In this case a battery may be beneficial because the solar power can be used and then transferred to different time periods. Note that because of the energy price of USD 118 per MWH and the low cost of solar with a levelised cost of USD 32.99/MWH that the solar power reduces rates. This occurs even though solar is wasted and a demand charge must still be paid.

## Case with Retail Rates, Solar and Diesel

The final case includes both solar and the battery in the retail rate analysis. In this case when the load after solar is less than zero, this load can be used to charge the battery. The case with both battery and solar shown in the screenshot below. You can try different battery sizes and then press the button to optimise the set-point.

## Inputs to Battery, Solar and Retail Rate Analysis

In this section I explain some of the key inputs that go into the storage and retail rate analysis. There are a lot of factors that must be considered in the analysis including technology costs, financial parameters, load shapes, solar energy patterns, retail rates and others.

The screenshot below illustrates the technology costs for batteries. Similar assumptions must be entered for solar (and in the diesel case, for variable costs of operating diesel). After entering the assumptions for different assumptions, the index function is used for selection (along with a drop down box).

## Set Points for Battery Operation with On-Peak and Off-Peak Prices

One of the tricky things in analysis of batteries and storage is determining when to charge the battery and when to discharge the battery. To illustrate the issue with retail rates consider the following unrealistic and extreme scenario.

- Assume that there is only one off-peak hour (with solar this could be one hour of sunlight).
- Assume that the load is flat for all 24 hours of the day.
- Assume that the on-peak prices are very high (say 150/mWh) and the off-peak prices are very low (say 20/mWh).
- Assume that the demand charge only applies to on-peak periods.

If you had put in a set-point to charge the battery when load is above the set-point and discharge the battery when the load is below the set point, you could not calculate a number. If the load is flat, there would be no way to use a number to decide when to charge and when to dis-charge.

If, instead, you put a different set point for on-peak and off-peak periods, you could charge the battery during the one off-peak hour and then discharge it during the on-peak hours. So, if the load was flat at 100 kW, maybe you would use all of the load of 100 kW during the off-peak period and then discharge the load equally in the other on-peak periods. In this case the set-point for the off-peak period would be 0 kW. You would compute the load-set point and charge the battery subject to constraints that there is 100 kW of battery capacity and also that the battery has no previous storage. Then you could discharge the battery over the remaining 23 hours which would yield 100 kW divided by 23 or 4.35 kW per hour. This 4.37 kW would be the on-peak set point that defines the discharge.
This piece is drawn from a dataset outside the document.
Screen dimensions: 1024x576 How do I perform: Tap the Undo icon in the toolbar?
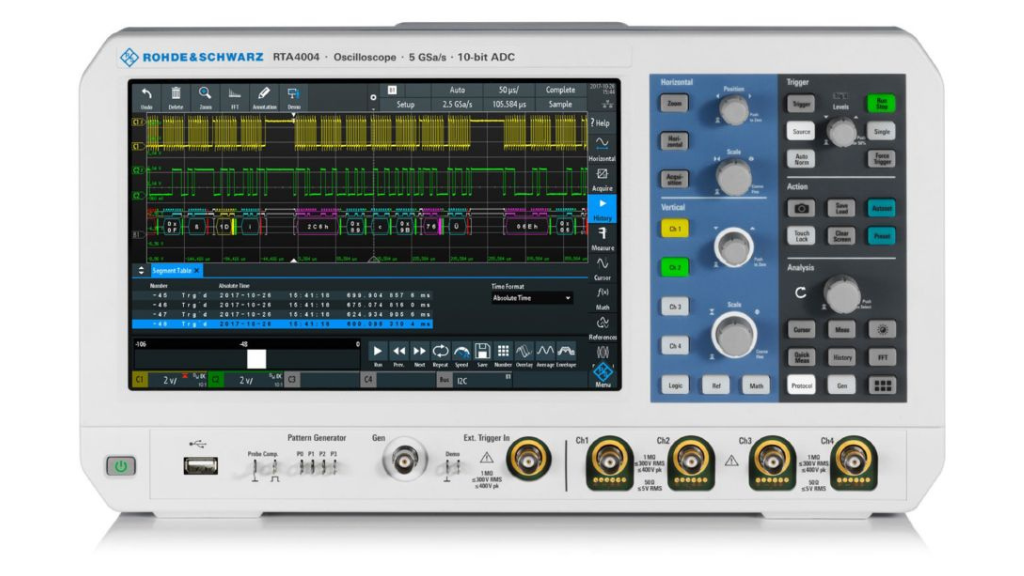coord(147,96)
You could potentially do more by buying a bigger battery. Lets say you buy a battery with 200 kW of capacity rather than 100 kW. Then you can buy off-peak energy and use the energy to discharge 8.70 kW of energy for the on-peak period. Maybe you even buy a 2,300 kW battery and discharge the battery with 100 kW so you would remove all of the on-peak load. In this case the off-peak set point is 2,300 kW and the on-peak set point is 100 kW. These examples demonstrate that the optimisation process involves first estimating the battery size and then trying different on-peak and off-peak set-points to find the optimal battery operation given the battery size.